Median-of-Medians in Haskell

Posted on October 29, 2013

This post is a followup to my previous post, about the median-of-median algorithm for selecting the \(i\)-th smallest element from an unsorted list of \(n\) elements. I had originally planned on including a Haskell implementation of the algorithm in that post, but, in order to increase the appeal of that post (Haskell is somewhat of a niche language), I decided to stick to a description of the algorithm and a theoretical analysis. This post is an implementation of the median-of-medians algorithm in literate Haskell.

For details about the median-of-medians algorithm, refer to my previous post. Here we will only outline the algorithm for convenient reference.

  1. Partition the list into sublists of length five. (Note that the last list may have fewer than five elements.)
  2. Calculate the median of each of the five-element sublists by sorting them.
  3. Recursively compute the median of the medians from step 2, and call it \(x\).
  4. Partition the list using \(x\) as a pivot.
  5. Let the index of \(x\) in the partitioned list be \(k\).
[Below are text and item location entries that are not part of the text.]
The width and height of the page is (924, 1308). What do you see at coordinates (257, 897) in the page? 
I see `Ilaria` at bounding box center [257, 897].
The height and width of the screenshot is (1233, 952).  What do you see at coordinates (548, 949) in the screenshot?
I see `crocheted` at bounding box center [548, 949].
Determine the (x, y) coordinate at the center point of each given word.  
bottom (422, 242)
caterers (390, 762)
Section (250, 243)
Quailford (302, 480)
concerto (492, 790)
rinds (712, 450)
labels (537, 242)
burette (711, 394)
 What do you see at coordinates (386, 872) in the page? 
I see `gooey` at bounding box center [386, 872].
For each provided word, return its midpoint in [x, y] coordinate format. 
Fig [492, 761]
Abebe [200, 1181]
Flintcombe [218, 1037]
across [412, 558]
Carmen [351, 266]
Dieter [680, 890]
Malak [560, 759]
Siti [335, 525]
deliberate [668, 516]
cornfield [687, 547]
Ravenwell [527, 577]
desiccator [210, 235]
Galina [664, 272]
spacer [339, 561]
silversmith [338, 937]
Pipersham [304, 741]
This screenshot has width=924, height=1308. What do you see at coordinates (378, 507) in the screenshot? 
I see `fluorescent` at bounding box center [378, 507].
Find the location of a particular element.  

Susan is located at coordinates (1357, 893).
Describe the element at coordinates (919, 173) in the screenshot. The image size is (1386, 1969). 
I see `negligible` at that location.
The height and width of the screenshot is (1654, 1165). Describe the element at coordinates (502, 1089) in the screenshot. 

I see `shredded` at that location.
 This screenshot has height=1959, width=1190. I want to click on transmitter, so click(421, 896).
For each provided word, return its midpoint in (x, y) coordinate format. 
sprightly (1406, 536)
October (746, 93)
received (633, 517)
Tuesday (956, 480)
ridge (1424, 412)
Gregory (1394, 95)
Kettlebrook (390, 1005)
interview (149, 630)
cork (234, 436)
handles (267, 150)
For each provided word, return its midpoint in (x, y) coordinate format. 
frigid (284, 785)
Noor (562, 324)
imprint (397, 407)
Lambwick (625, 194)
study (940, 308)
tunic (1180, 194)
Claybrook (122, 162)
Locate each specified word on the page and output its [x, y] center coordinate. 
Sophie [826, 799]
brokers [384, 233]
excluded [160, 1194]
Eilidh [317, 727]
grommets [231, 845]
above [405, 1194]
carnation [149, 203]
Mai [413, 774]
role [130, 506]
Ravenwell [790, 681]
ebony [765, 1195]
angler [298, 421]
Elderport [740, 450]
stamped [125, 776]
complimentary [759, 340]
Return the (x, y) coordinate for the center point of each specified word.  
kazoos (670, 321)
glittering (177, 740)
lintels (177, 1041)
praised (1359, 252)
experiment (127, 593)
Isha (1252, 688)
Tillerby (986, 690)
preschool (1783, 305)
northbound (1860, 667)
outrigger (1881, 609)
If \(i = k\), \(x\) is the desired element.
  6. If \(i < k\), recurse into the sublist of elements smaller than \(x\), looking for the \(i\)-th smallest element.
  7. If \(i > k\), recurse into the sublist of elements larger than \(x\), looking for the \((i - k - 1)\)-th smallest element.

We begin first by implementing step 2.

> import Control.Arrow ((&&&))
> 
> import Data.List ((!!), partition, sort)
> import Data.List.Split (chunksOf)
> 
> indexOfMedian :: Int -> Int
> indexOfMedian n = (n - 1) `div` 2
> 
> bruteForceMedian :: (Ord a) => [a] -> a
> bruteForceMedian xs = (sort xs) !! (indexOfMedian $ length xs)

We now implement step 4.

> pivot :: (Ord a) => a -> [a] -> ([a], [a])
> pivot x = filter (< x) &&& filter (> x)

We now use these two functions to implement the median-of-medians algorithm.

> select :: (Ord a, Show a) => Int -> [a] -> a
> select 0 [x] = x
> select i xs
>     | i < k     = select i smaller
>     | i == k    = x
>     | otherwise = select (i - k - 1) larger
>     where medians = map bruteForceMedian $ chunksOf 5 xs
>           x = select (indexOfMedian $ length medians) medians
>           (smaller, larger) = pivot x xs
>           k = length smaller

We now write a simple test to validate select.

> testSelect :: Bool
> testSelect = [1..100] == map (flip select (reverse [1..100])) [0..99]

This post is available as a literate Haskell file.